PSi # 15 Conference: PRELUDE PANEL
FRIENDLY FIRE: Theatre Studies and Performance Studies
The PSi#15 Prelude Panel will take place on the opening day of the conference (June 24), bringing together some of the most prominent Performance and Theater Studies scholars. The panelists are invited to engage in a discussion about different approaches to the study of theater and performance within the disciplines of Theatre and Performance Studies. This is not a new issue. It had been at the center of vigorous debates in American academia at the time of the emergence and the subsequent institutionalization of Performance Studies. As Performance Studies expands into continental Europe the difference between these approaches acquires a new meaning. The purpose of this debate is to bring together European and U.S. scholars from the fields of Performance and Theater Studies, giving them an opportunity to address some of these disciplinary, methodological, and political questions on a new terrain, in a new context, and with a renewed sense of urgency.
06/24/2009
Zagrebačko kazalište mladih / Zagreb Youth Theatre
1st session: 10:30 – 12:00
30 min. break
2nd session: 12:30 – 14:00
Participants:
Jill Dolan, Janelle Reinelt, Richard Gough, Hans-Thies Lehmann, Patrice Pavis, Joseph Roach, Nicola Savarese
Moderators:
Lada Čale Feldman, Branislav Jakovljević
Session 1
1) To what extent does Theater Studies comply with the institutional norms of higher education, while Performance Studies, arguably, challenges them? Can one argue that the discipline of Theater Studies belongs to the nation-state, with Performance Studies belonging to a corporate and transnational model of organization? In other words, is Performance Studies only a new scholarly paradigm or a new academic business model as well? How does a local culture determine the study of theater and/or performance? What gets lost in translation into a global – language? Would it be fair to say that Performance Studies is to globalization what anthropology was to colonialism?

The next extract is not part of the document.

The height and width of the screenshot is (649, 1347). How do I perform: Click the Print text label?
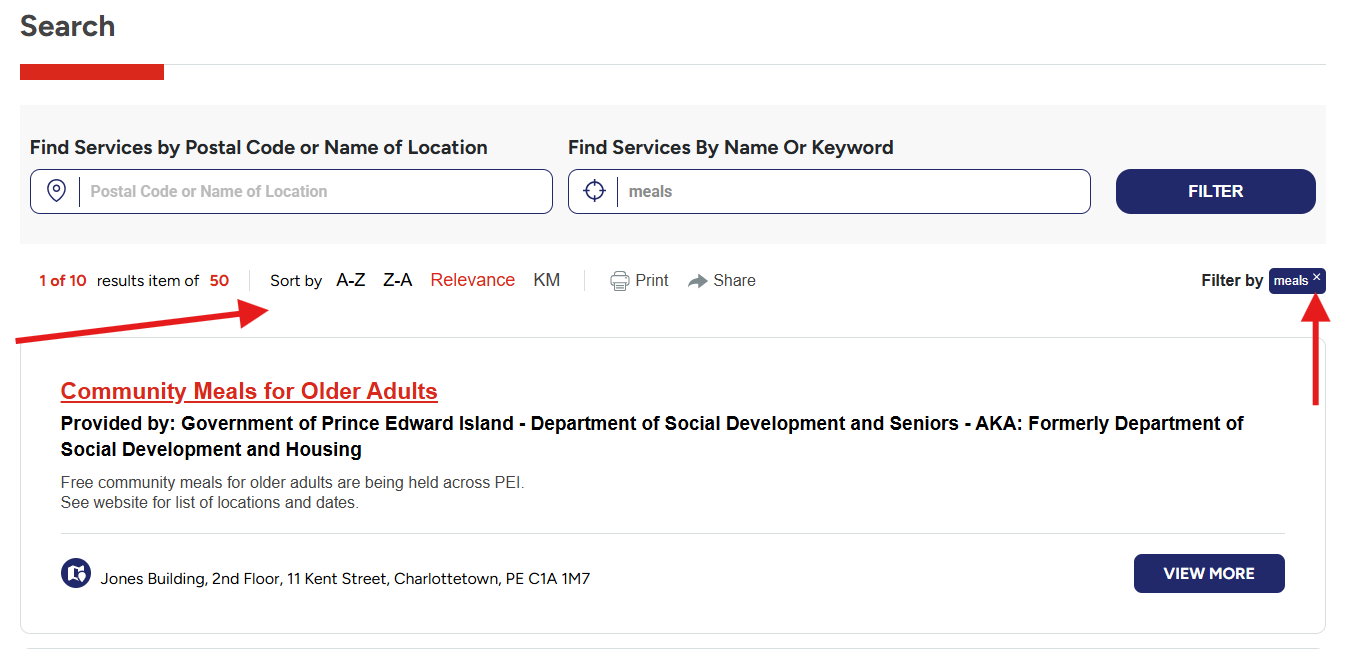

2) Does Theater Studies privilege the text (even when it lets it migrate into the syntagm “performance text”), while Performance Studies privileges the body (even when it lets its irreducible materiality yield to discursive practices)? What are the new models of textuality and embodiment offered by these disciplines? Is Theater Studies more concerned with the aesthetic implications of the performing body (its trained “expressivity” and semiotic value), in contrast to Performance Studies’ preference for dealing with the body’s ethico-political resonance and resistance to its own cultural, ideological and medical shaping and control? Are the concomitant issues of subjectivity, as well as of racial and gender identity, to be placed along this line of demarcation, or is the unequal emphasis they have been given within the two fields due to different contexts and traditions of the emergence of the two paradigms?
Session 2
3) What is the relationship between theory and practice in Performance and Theater Studies respectively? Arguably, the continental model of Theater Studies is oriented towards theatrical production, while Performance Studies is geared towards the performative process and a broader cultural analysis. To what extent is the model of transdisciplinary approach in Performance Studies perceived as threatening to the academic and art institutions in European theater culture? And conversely, to what extent has transdisciplinarity, with its dispersion of interests, weakened the transgressive potential of performance and the resistant potential of its studies?